# CS101 Quiz 10: Solutions

1. find can return values in the range -1 to nums.length-1, inclusively. The value -1 indicates that the parameter to find was not found in nums.
2. The predicates of the if statements are disjoint: in comparing n and nums[mid], one must be less than, equal to, or greater than the other.
3. The loop terminates when lo >= hi.
4. The loop invariant is that if n exists in nums, then it is found in the index range lo...hi.
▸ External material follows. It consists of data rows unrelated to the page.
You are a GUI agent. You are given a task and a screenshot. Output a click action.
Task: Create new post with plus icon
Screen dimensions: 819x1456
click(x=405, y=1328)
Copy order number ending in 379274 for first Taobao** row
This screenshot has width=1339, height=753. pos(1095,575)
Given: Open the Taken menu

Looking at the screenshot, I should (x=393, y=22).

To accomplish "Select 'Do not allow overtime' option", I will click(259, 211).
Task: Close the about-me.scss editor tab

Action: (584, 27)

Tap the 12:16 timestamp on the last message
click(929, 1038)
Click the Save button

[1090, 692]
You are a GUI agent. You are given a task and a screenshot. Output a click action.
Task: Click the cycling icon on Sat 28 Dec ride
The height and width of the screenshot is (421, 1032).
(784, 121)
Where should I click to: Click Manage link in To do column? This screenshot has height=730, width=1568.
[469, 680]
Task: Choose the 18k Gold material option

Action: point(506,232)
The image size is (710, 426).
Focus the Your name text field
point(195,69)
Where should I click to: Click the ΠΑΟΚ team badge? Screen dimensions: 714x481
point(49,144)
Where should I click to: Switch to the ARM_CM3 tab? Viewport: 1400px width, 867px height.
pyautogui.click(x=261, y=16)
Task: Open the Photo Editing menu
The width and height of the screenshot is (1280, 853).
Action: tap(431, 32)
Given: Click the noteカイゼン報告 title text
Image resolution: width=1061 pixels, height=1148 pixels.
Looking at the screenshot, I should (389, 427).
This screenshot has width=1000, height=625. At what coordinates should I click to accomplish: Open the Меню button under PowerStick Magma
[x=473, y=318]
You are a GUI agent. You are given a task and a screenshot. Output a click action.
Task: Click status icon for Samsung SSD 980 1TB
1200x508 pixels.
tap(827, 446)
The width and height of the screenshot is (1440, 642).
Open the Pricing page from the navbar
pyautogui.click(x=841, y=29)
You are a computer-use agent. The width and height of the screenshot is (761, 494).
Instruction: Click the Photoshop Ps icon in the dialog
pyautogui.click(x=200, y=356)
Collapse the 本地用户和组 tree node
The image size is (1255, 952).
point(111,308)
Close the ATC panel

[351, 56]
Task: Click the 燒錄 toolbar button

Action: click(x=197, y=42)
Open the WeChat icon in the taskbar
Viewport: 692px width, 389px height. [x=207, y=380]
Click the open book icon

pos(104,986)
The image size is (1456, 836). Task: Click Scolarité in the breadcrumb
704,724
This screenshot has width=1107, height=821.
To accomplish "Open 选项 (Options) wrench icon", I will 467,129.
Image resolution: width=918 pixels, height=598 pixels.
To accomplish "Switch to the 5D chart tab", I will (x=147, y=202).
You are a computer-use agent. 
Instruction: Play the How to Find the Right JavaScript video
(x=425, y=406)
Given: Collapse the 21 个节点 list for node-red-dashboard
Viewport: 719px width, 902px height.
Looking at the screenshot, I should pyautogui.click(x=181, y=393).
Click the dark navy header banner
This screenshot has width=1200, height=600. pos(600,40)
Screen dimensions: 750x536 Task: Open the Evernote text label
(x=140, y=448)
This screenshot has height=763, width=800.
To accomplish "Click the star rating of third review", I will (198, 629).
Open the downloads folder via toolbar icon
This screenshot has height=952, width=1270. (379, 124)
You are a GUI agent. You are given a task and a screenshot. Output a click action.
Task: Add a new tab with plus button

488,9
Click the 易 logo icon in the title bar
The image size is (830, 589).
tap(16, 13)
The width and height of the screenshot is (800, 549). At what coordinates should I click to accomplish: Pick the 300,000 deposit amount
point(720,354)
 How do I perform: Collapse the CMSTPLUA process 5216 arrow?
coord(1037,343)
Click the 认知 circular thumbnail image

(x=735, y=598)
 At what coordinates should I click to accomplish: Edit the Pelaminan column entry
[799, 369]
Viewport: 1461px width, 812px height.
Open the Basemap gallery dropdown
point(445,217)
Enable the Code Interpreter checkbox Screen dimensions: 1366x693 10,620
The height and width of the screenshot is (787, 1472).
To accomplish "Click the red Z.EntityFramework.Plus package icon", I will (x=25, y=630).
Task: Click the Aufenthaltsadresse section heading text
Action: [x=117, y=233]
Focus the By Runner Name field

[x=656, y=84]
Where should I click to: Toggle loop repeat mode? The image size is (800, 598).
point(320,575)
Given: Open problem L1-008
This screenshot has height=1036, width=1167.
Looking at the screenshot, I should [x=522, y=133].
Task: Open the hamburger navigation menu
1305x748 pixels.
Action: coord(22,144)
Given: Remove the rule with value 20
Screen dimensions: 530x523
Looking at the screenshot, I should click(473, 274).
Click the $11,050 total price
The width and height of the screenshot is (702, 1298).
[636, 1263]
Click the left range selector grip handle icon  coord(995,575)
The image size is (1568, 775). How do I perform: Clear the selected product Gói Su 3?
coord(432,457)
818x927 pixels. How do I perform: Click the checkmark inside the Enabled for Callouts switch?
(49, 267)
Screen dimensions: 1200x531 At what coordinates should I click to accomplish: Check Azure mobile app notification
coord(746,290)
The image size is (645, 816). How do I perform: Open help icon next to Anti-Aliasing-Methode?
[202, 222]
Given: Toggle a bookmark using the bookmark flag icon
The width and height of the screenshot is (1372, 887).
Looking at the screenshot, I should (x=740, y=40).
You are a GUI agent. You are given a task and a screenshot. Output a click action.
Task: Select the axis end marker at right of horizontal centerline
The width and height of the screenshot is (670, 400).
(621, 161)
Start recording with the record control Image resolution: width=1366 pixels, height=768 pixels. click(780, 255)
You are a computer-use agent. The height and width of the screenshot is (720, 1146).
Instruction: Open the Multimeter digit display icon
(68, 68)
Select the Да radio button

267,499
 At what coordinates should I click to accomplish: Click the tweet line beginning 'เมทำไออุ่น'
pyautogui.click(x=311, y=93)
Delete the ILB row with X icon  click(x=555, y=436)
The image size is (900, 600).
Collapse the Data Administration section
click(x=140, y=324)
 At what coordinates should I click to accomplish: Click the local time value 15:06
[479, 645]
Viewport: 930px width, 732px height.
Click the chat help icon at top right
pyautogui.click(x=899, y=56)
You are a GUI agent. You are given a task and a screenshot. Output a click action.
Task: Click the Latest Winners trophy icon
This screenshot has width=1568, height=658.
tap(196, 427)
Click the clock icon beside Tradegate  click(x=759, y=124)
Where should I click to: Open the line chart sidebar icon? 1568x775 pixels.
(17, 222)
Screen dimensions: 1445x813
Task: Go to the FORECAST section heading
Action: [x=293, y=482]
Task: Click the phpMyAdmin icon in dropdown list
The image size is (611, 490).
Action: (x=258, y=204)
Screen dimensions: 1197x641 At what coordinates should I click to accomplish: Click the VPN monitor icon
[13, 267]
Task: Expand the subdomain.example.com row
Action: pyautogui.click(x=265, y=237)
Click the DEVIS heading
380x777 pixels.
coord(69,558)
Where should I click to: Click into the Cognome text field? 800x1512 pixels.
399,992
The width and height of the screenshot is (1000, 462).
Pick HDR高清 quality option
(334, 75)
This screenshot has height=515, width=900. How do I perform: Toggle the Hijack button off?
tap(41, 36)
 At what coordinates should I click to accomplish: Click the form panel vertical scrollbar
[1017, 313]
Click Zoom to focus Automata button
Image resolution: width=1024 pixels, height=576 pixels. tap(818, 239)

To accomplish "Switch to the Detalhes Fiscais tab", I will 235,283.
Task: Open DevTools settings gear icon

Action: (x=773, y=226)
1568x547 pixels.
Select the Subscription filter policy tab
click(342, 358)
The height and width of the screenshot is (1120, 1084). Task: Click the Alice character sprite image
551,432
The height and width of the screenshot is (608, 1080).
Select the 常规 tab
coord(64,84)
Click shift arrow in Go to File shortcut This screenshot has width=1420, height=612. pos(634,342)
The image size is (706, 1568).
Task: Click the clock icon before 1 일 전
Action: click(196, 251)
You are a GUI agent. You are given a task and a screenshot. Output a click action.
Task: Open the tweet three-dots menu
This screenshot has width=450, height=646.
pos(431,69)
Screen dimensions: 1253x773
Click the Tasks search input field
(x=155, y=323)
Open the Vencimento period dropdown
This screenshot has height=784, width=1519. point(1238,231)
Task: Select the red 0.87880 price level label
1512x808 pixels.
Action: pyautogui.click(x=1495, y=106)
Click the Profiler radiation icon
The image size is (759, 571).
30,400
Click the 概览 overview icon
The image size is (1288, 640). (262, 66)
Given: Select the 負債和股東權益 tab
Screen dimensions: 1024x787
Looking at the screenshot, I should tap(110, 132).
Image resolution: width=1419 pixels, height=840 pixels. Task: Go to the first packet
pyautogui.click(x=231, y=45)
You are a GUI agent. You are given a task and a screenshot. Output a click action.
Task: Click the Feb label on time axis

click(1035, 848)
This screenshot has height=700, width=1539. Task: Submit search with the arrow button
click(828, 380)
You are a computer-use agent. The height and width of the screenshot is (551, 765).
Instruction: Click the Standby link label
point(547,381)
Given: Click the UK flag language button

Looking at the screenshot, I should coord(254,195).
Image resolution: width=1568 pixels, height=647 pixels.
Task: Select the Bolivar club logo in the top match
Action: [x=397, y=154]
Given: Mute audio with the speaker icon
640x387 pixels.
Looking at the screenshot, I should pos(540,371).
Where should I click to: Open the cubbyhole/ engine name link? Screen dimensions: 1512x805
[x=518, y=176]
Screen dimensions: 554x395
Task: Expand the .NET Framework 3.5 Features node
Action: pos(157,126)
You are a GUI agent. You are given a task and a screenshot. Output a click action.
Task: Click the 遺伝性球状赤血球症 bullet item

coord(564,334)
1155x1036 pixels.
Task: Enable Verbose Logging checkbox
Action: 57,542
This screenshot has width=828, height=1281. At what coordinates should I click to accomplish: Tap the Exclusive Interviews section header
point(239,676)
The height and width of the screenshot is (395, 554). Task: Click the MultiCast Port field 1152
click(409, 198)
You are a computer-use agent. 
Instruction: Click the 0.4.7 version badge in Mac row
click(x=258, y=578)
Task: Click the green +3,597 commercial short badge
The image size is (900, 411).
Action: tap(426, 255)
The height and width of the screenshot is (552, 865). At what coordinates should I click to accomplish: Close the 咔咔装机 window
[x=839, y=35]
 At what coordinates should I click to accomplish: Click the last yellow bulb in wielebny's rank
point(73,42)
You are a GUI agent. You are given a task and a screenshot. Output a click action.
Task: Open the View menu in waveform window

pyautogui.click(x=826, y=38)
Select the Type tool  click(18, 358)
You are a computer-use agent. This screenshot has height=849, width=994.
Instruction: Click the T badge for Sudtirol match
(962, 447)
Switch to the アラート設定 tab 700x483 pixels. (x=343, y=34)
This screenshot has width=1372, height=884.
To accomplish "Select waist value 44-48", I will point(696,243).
If the loop terminates with lo=hi, then we can check nums[lo] or nums[hi] and see if it matches n.
5. import cs101.terminal.*;
public class bsearchInt {

Integer nums[];
public bsearchInt() {
nums = new Integer[100];
}

public int find(int n) {

int lo = 0;
int hi = nums.length-1;

while (lo < hi) {
int mid = (lo + hi);
if (n <  nums[mid].intValue())  hi = mid - 1;
if (n >  nums[mid].intValue())  lo = mid + 1;
if (n == nums[mid].intValue())  lo = hi = mid;
}

if (lo == hi && nums[lo].intValue() == n) return(lo);
else return(-1);
}

public static void main(String[] args) { selfTest(); }
public static void selfTest() {
bsearchInt b = new bsearchInt();
for (int i=0; i < 100; ++i) {
b.nums[i] = new Integer(2*i);
}
for (int i=0; i < 100; i=i+12) {
Terminal.println("Find of " + (2*i) + " is " + b.find(2*i));
}
Terminal.println("Find of " + 3       + " is " + b.find(3));
}
}

6. The loop will not terminate if n occurs in nums. Once found, lo=hi in perpetutity.